I was not buying or investing in a tax lien. A tax lien was due on the property which had not been paid for 2 years. I made the payment so that the property would not foreclose.
@hcjontax wrote:
I was not buying or investing in a tax lien. A tax lien was due on the property which had not been paid for 2 years. I made the payment so that the property would not foreclose.
You can't deduct property taxes--either as a personal expense or a business expense--unless you are the legal owner of the property who is legally obligated to pay the taxes.
If you are the legal owner, then you deduct the property taxes in the year you pay them, regardless of when the taxes were imposed or accrued.
Yes ofc I am the owner of the property. So I paid the $100K property tax lien for the property in 2020, and so I can have a $100K deduction on my individual tax return?
@hcjontax wrote:
Yes ofc I am the owner of the property. So I paid the $100K property tax lien for the property in 2020, and so I can have a $100K deduction on my individual tax return?
That depends if it is personal or business property. You can deduct property taxes on any property you own on your personal return, but the 2018 tax reform law caps all state and local tax deductions at $10,000 (including property tax, income tax and sales tax). You can list the entire amount because it might be deductible on your NJ state return (although probably not, you can't usually deduct state taxes on a state tax return) but your federal deduction will be capped at $10,000.
If this is business property, you will get a much better tax benefit if you deduct the tax against your business income because it's not capped.
If this is future business property, you may want to capitalize the taxes. That means adding them to the cost of the building, which will increase your depreciation expense. You would recover the taxes over 39 years of business depreciation, but that might be better than having your deduction capped at $10K and losing the rest of the deduction forever.

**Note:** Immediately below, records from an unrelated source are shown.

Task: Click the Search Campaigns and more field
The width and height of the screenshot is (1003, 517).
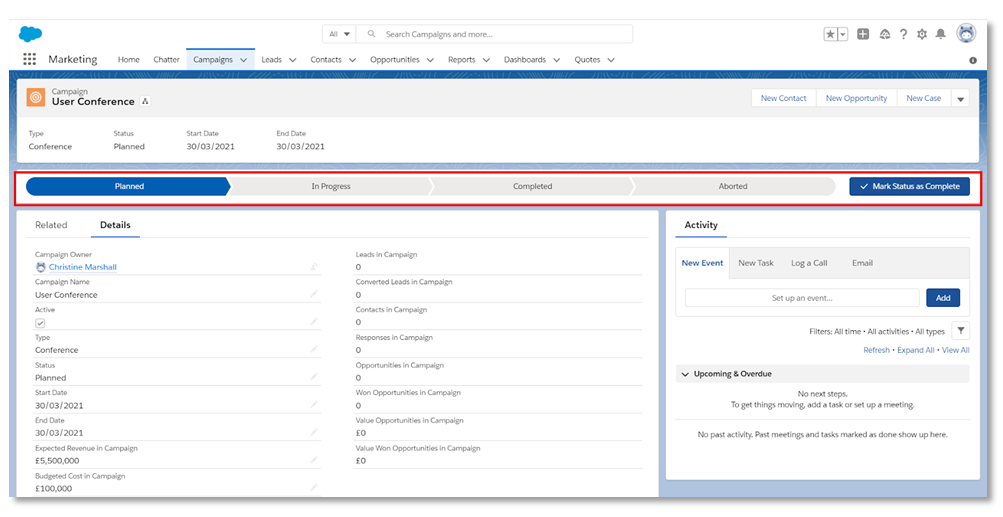Action: tap(494, 34)
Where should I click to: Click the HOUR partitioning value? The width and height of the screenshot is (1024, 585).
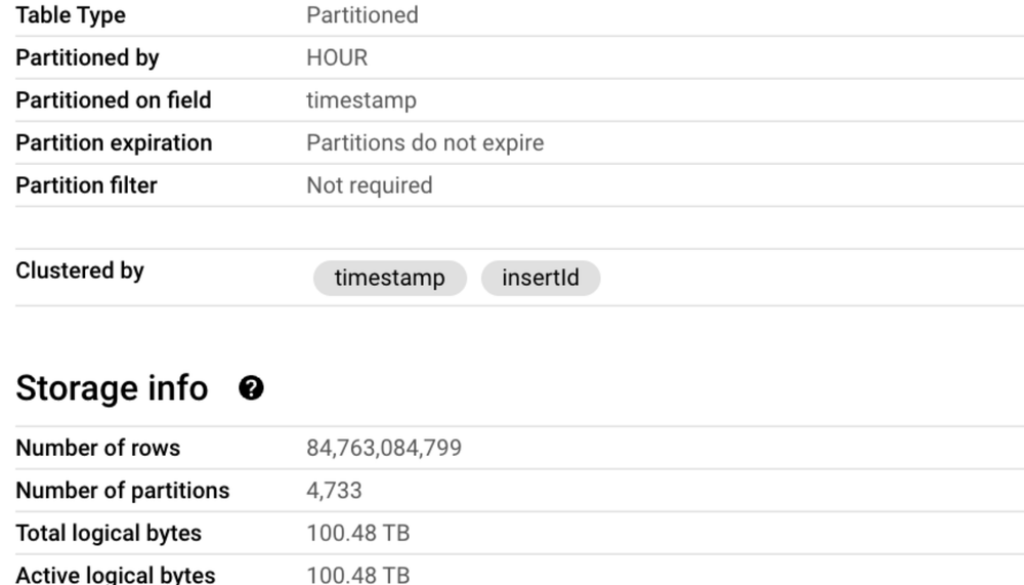click(x=337, y=58)
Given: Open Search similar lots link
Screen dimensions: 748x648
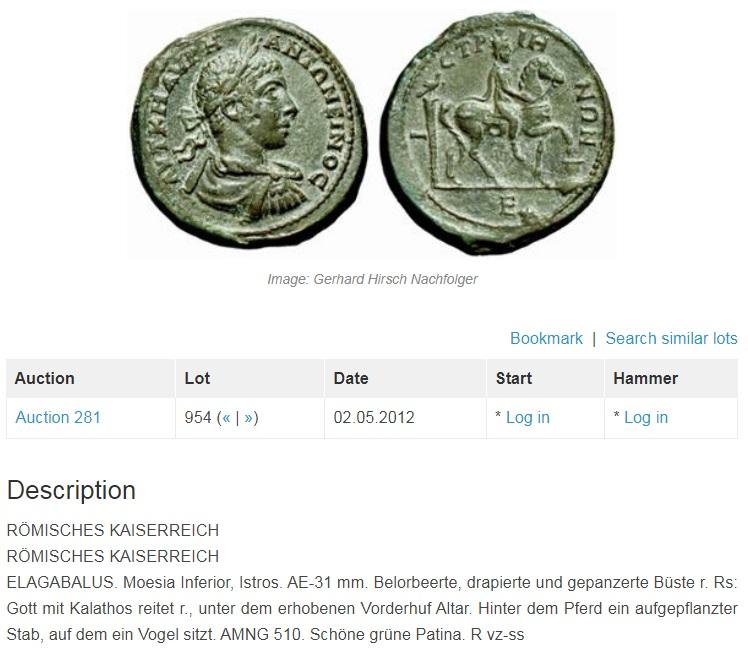Looking at the screenshot, I should (x=671, y=338).
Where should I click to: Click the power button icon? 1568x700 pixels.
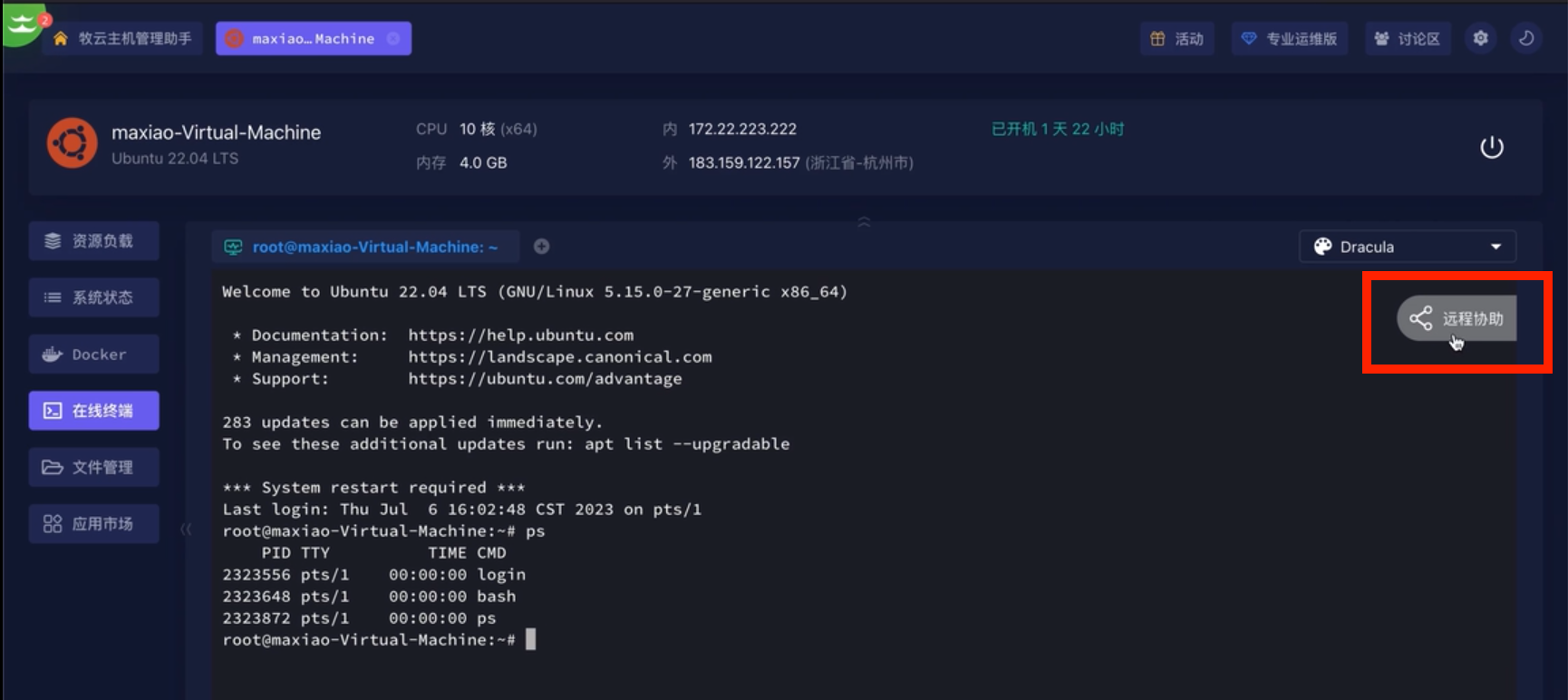[1491, 147]
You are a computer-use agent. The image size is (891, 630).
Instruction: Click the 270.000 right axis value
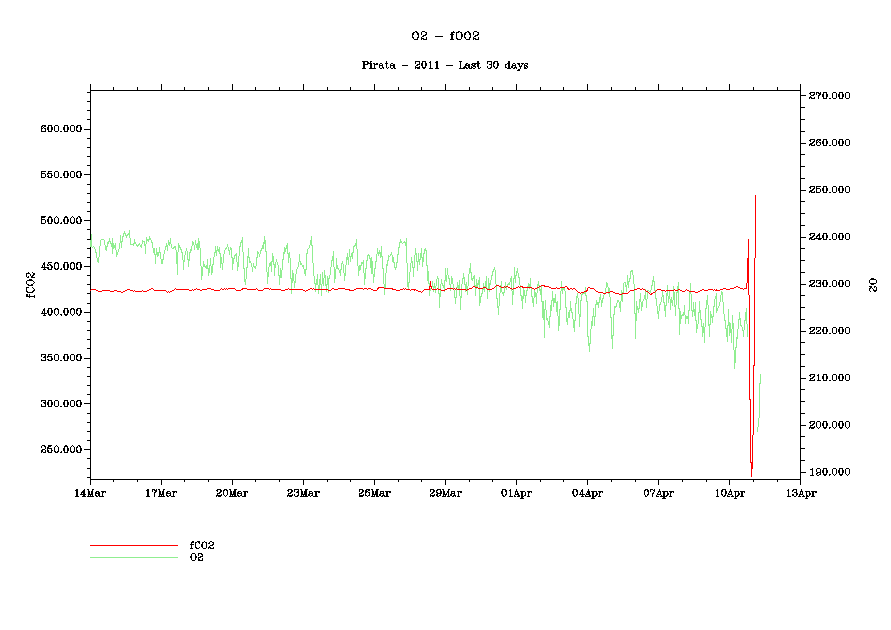tap(829, 96)
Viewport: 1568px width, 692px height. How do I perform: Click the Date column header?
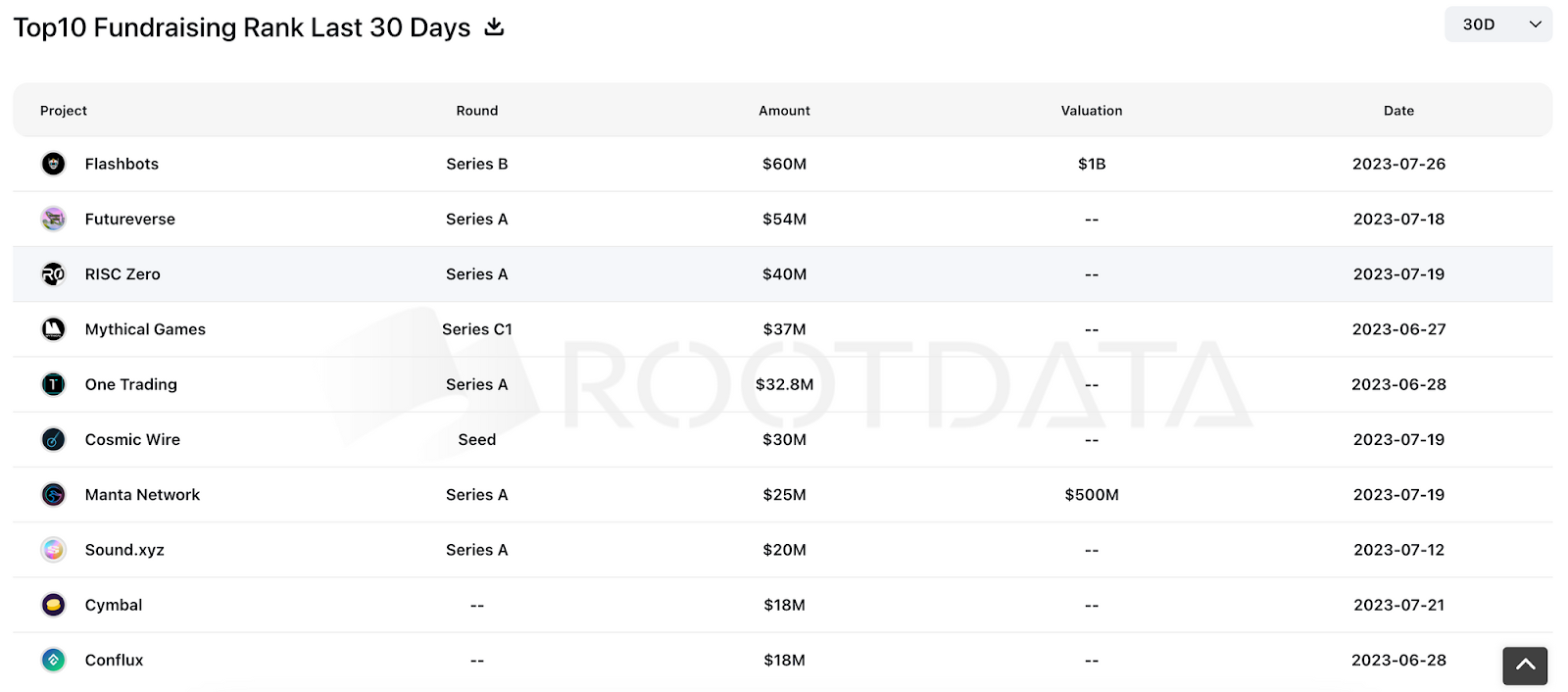coord(1398,111)
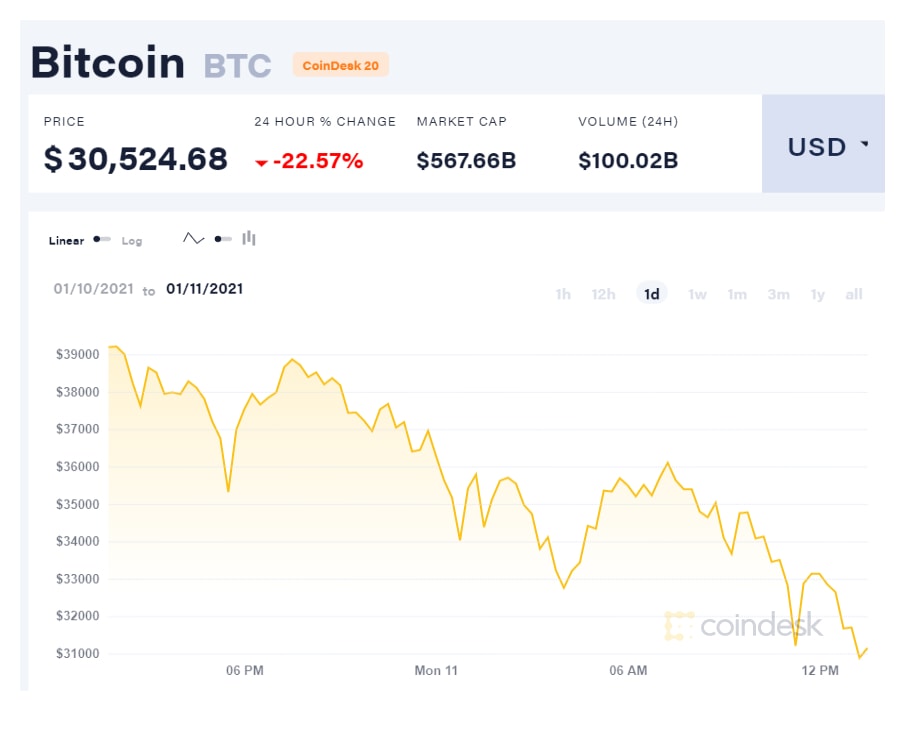Click the -22.57% change value

coord(312,159)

Thank you Opus. I clarified the situation below:
1.) Mother paid -$100,000 for unpaid property tax lien in 2020
2.) Property was not primary residence and title is under mothers name
3.) Mother operated a small business from the property
Should the payment of the property tax lien be recorded in her individual tax return as it relates to the property she owns? or should it be included as part of the business 1065 partnership return as that is the only tenant inside the property, and the property is for business purposes?
Reading your prior comment, it seems it would be best to include this under the business 1065 partnership as an expense?